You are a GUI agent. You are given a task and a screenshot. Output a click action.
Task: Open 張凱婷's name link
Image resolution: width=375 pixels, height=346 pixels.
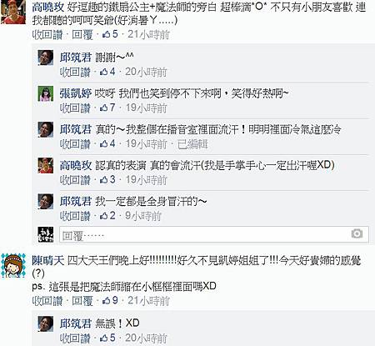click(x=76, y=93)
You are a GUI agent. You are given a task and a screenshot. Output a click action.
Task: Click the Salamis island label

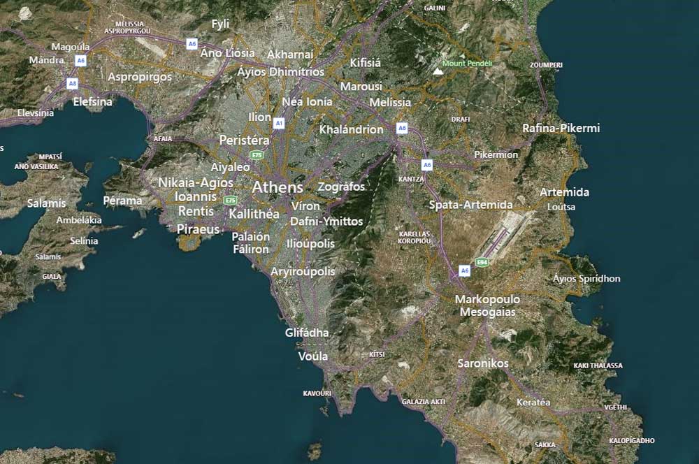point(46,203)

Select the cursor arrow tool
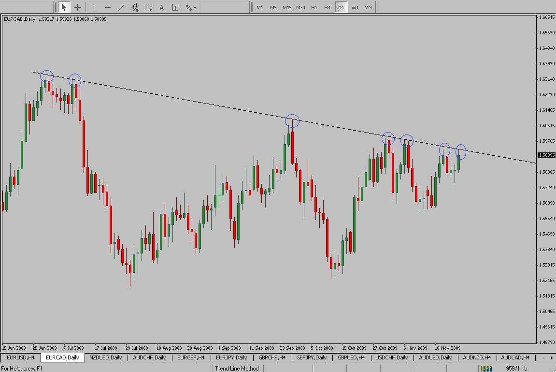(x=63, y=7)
======
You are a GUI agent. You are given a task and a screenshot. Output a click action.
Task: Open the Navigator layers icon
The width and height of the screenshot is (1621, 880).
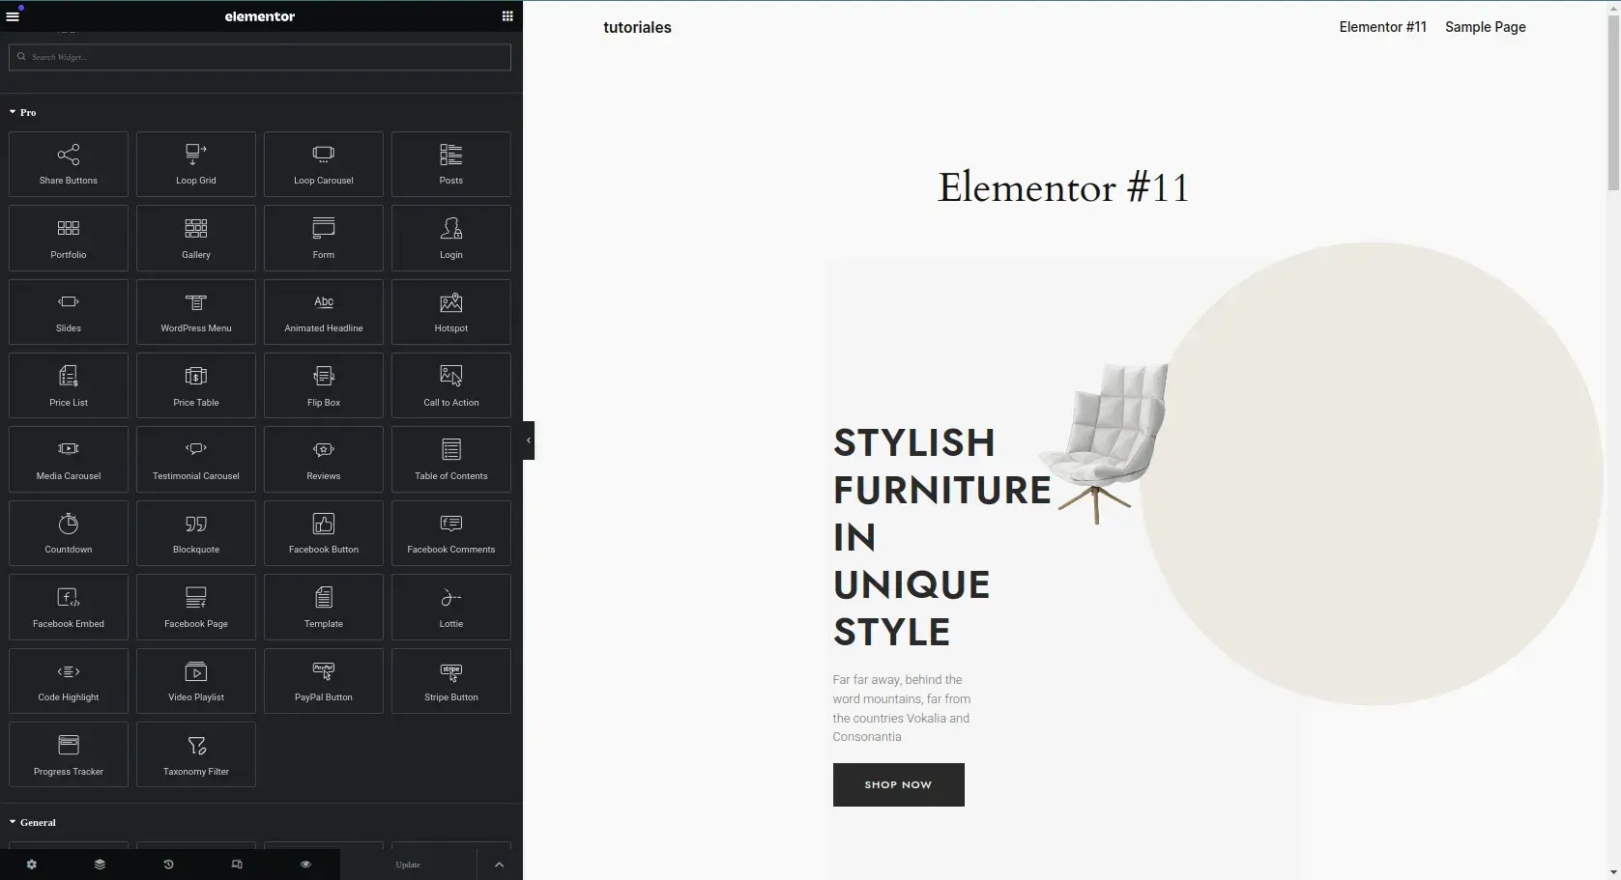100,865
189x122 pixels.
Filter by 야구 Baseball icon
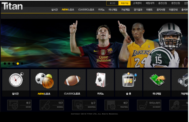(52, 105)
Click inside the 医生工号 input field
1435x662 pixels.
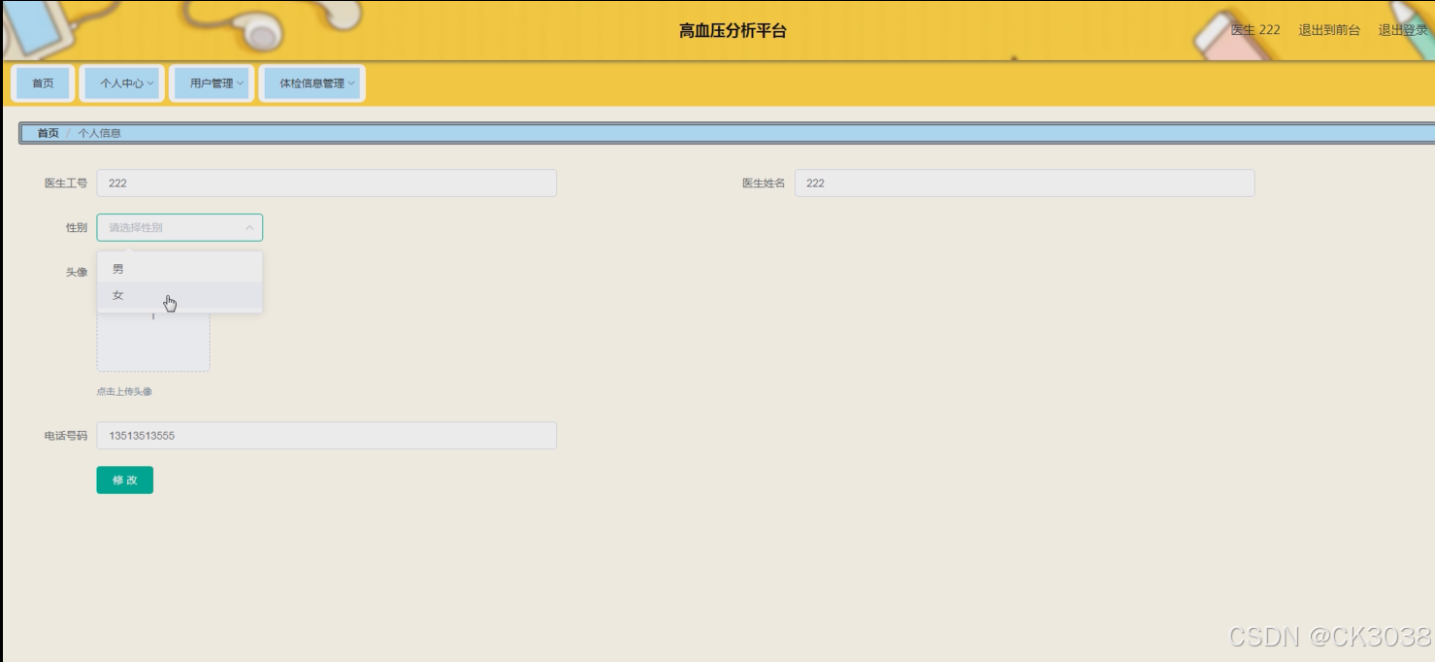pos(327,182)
======
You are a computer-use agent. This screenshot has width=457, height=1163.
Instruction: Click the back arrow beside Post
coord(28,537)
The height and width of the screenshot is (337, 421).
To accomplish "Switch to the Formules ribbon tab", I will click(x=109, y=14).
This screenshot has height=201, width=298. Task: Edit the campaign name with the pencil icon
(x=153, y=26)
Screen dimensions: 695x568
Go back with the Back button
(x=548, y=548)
======
▸ **EXERCISE OBJECTIVE**:
In the listing above, find every line with the word "Open" and copy it.

▸ **EXERCISE OUTPUT**:
Task: Open 張凱婷's name link
Task: Open the Navigator layers icon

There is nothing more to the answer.